General Laws c. 152, § 24, as amended through St. 1986, c. 662, § 18, provides in relevant part:

 

“An employee shall be held to have waived his right of    action at common law or under the law of any other   jurisdiction in respect to an injury that is compensable   under this chapter, to recover damages for personal injuries, if he shall not have given his employer, at the      time of his contract of hire, written notice that he      claimed such right, or, if the contract of hire was made     before the employer became an insured person or self-   insurer, if the employee shall not have given the said notice within thirty days of the time said employer became    an insured person or self-insurer.”

 

     [2] We acknowledge the amicus brief submitted by the New England Legal Foundation and Associated Industries of Massachusetts.

 

     [3] The complaint alleges,”On or about December 22, 2010 the defendant, by its agents, servants or employees created an unreasonably hazardous work environment for the plaintiff that required the plaintiff to repeatedly lift heavy rolls of wrapping material either above his head or above shoulder level and load it onto a wrapping or food processing machine.”

 

 

     [4] General and special employment have been acknowledged since very early in the Act’s history, appearing in “Scribner’s Case, 231 Mass. 132, 135 (1918), in which the court adhered to the common-law criteria of control and assent by the employee in imposing liability as between ‘a special employer as distinguished from his [. . . “lent” employee’s] general employer.’”  Ramsey’s Case, 5 Mass. App. Ct. at 203.  On general and special employers, see 3 Larson, Workers’ Compensation Law § 67 (2014).

 

 

     [5] The alternate employer endorsement has been approved in Massachusetts by the Division of Insurance.  See Workers’ Compensation Rating and Inspection Bureau of Massachusetts, Filed and Approved Endorsements, Alternate Employer Endorsement WC 00 03 01 A, https://www.wcribma.org/Mass/ToolsandServices/
UnderwritingToolsandForms/FiledandApprovedEndorsements.aspx [http://perma.cc/3E6W-8AUF].

 

     [6] Although State Garden states in its brief that its workers’ compensation policy covers only employees for whom it is the “sole employer,” the Bordieri affidavit did not so specify.

 

 

     [7] The motion judge stated that it was undisputed that ARS, as the “direct employer,” was immune from suit.  However, State Garden argued on its motion for summary judgment that it (State Garden) was the direct employer.  We agree.  See discussion, passim; Fleming, 71 Mass. App.
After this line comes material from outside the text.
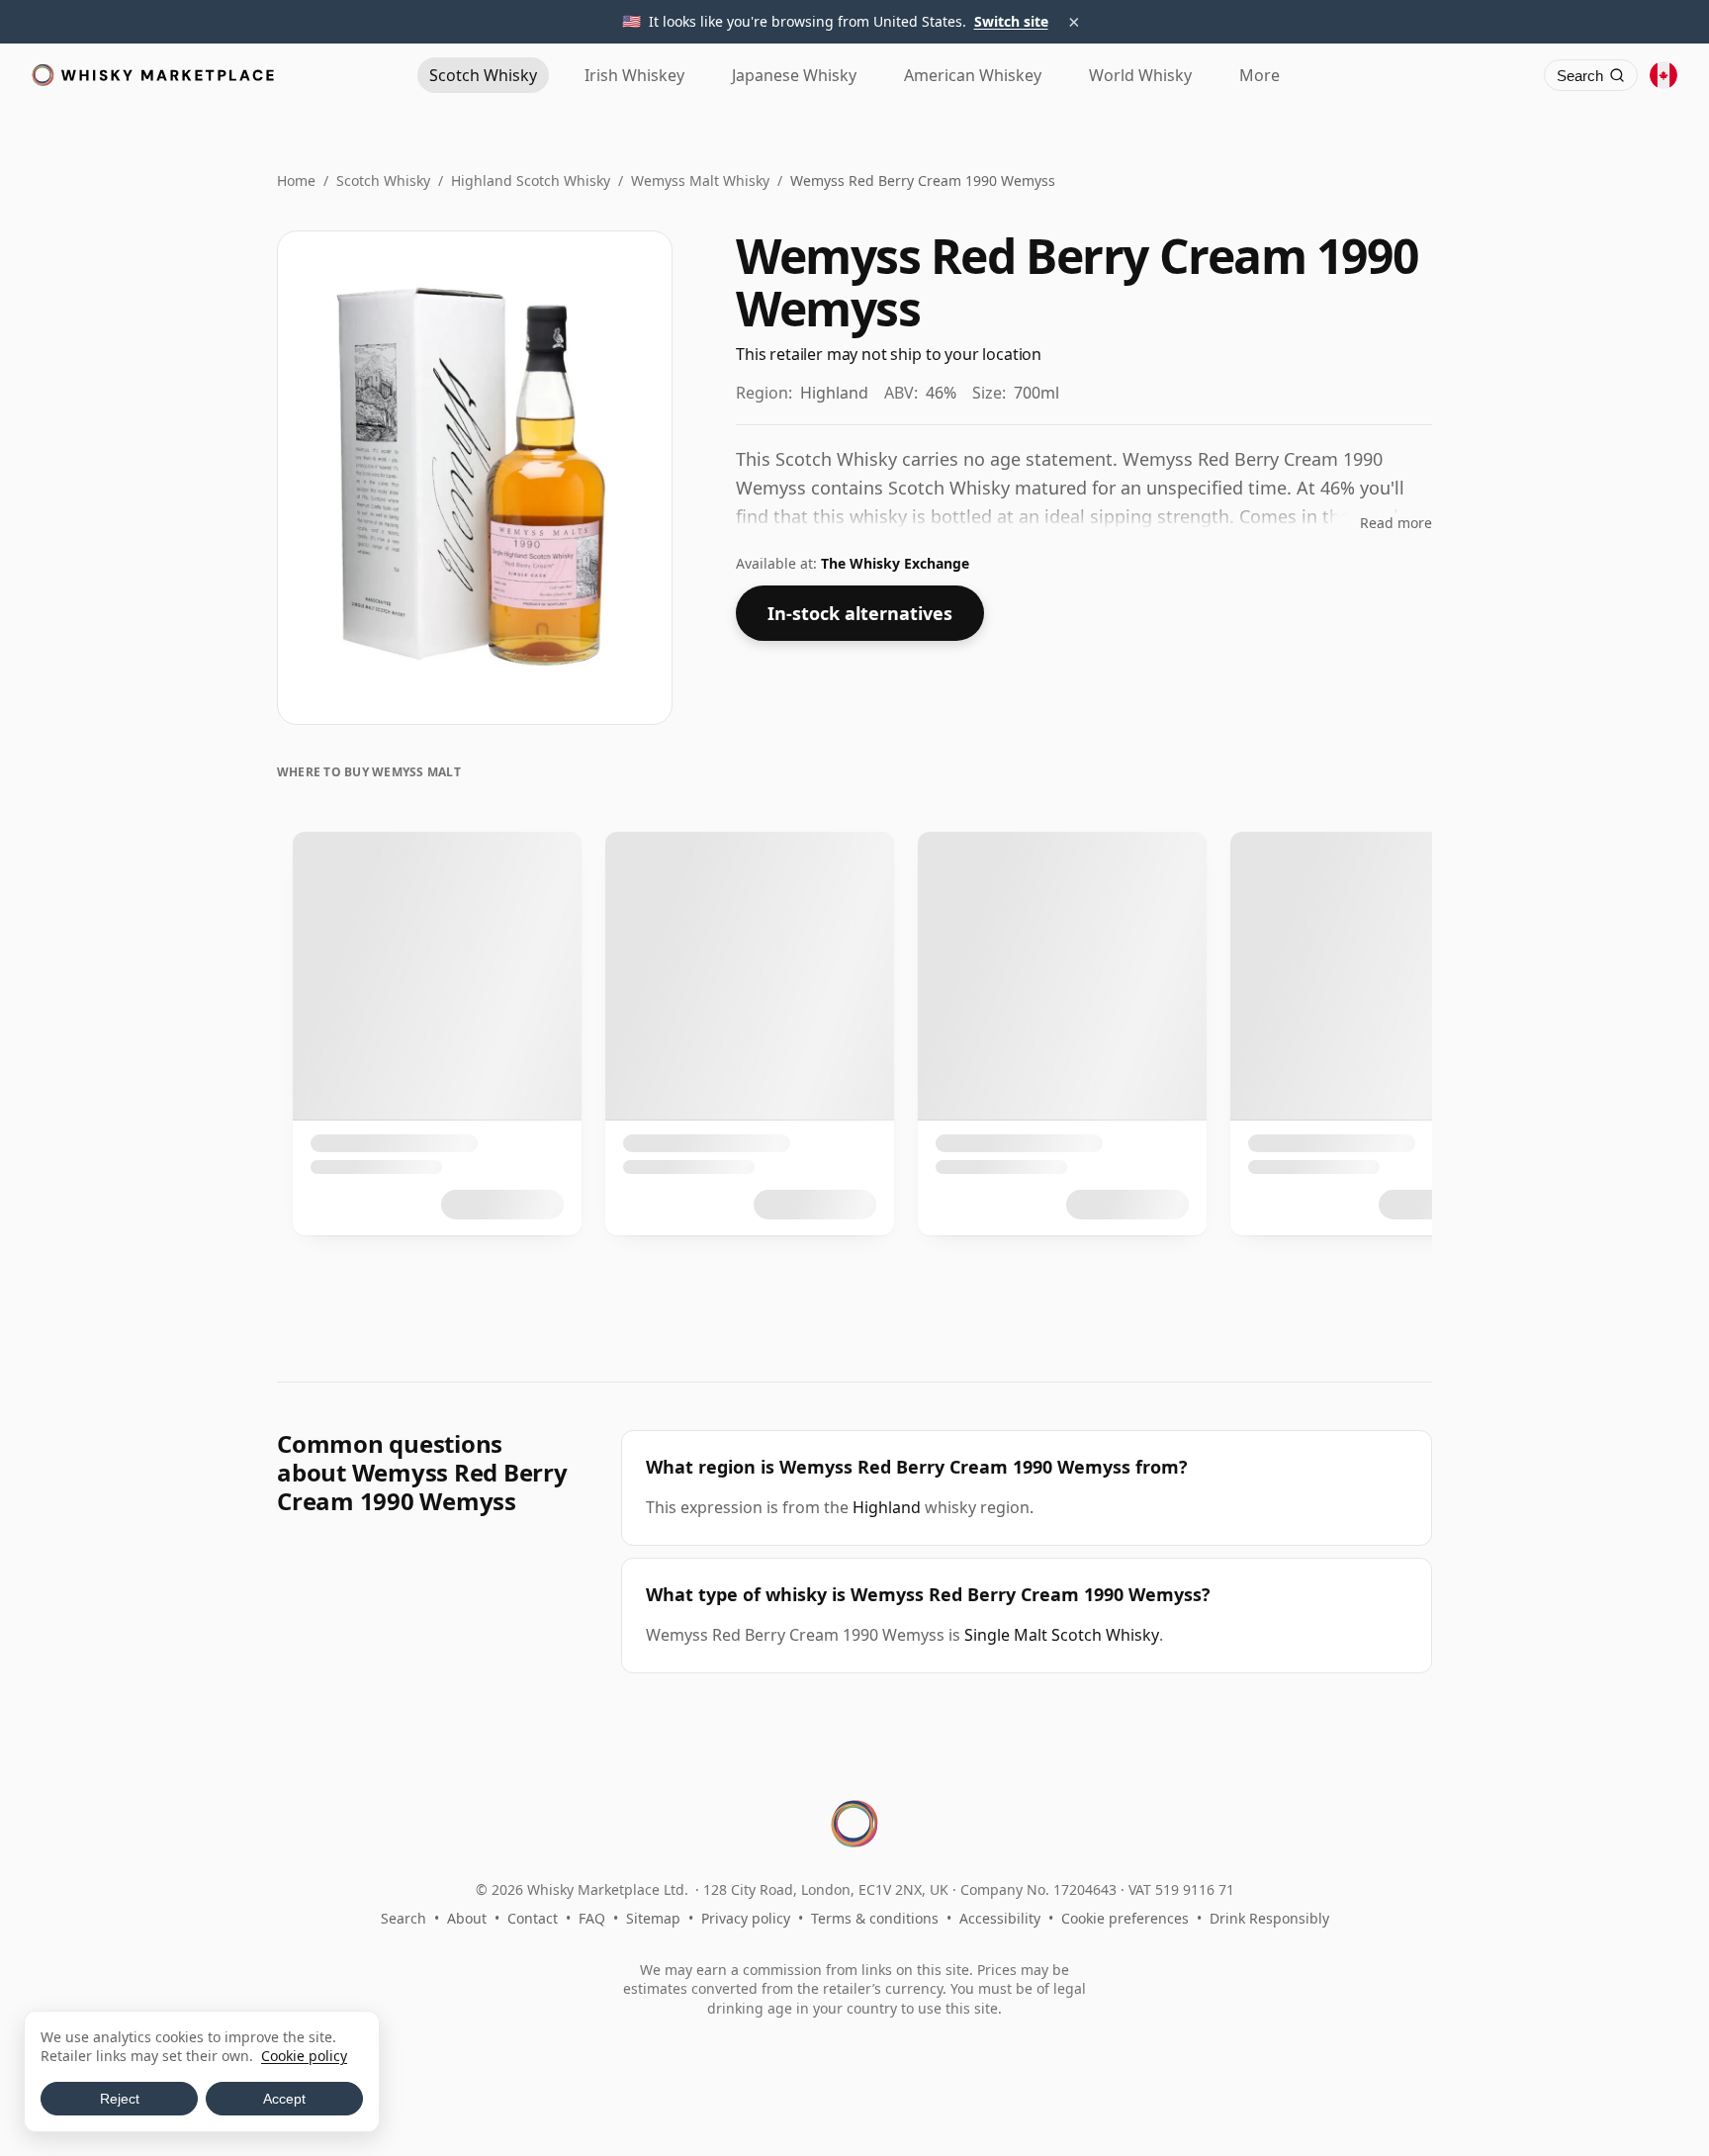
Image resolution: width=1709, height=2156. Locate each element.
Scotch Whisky (383, 180)
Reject (119, 2099)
Ct. at 227.  In any event, because Molina only brought suit against State Garden, we are not presented with the question whether ARS would be immune from suit and express no opinion regarding that question.

 

     [8] General Laws c. 152, § 15, as appearing in St. 1991, c. 398, § 39, provides, in pertinent part:

 

“Nothing in this section, or in section eighteen or twenty-four shall be construed to bar an action at law for   damages for personal injuries or wrongful death by an      employee against any person other than the insured person     employing such employee and liable for payment of the      compensation provided by this chapter for the employee’s personal injury or wrongful death and said insured person’s   employees.”

 

     [9] This view of the alternate employer endorsement, a standard endorsement used in other States, has been articulated in at least one reportedFederal Court of Appeals decision.  See Cal-Dive Intl., Inc. v. Seabright Ins. Co., 627 F.3d 110, 114 (5th Cir. 2010) (“when endorsements such as the Alternate Employer Endorsement add additional insureds to the policy, these additional insureds enjoy the same benefits and are subject to the same restrictions as a named insured absent policy language to the contrary. . . . It is significant that the Alternate Employer Endorsement provides that ‘this endorsement will apply as though the alternate employer is an insured’”).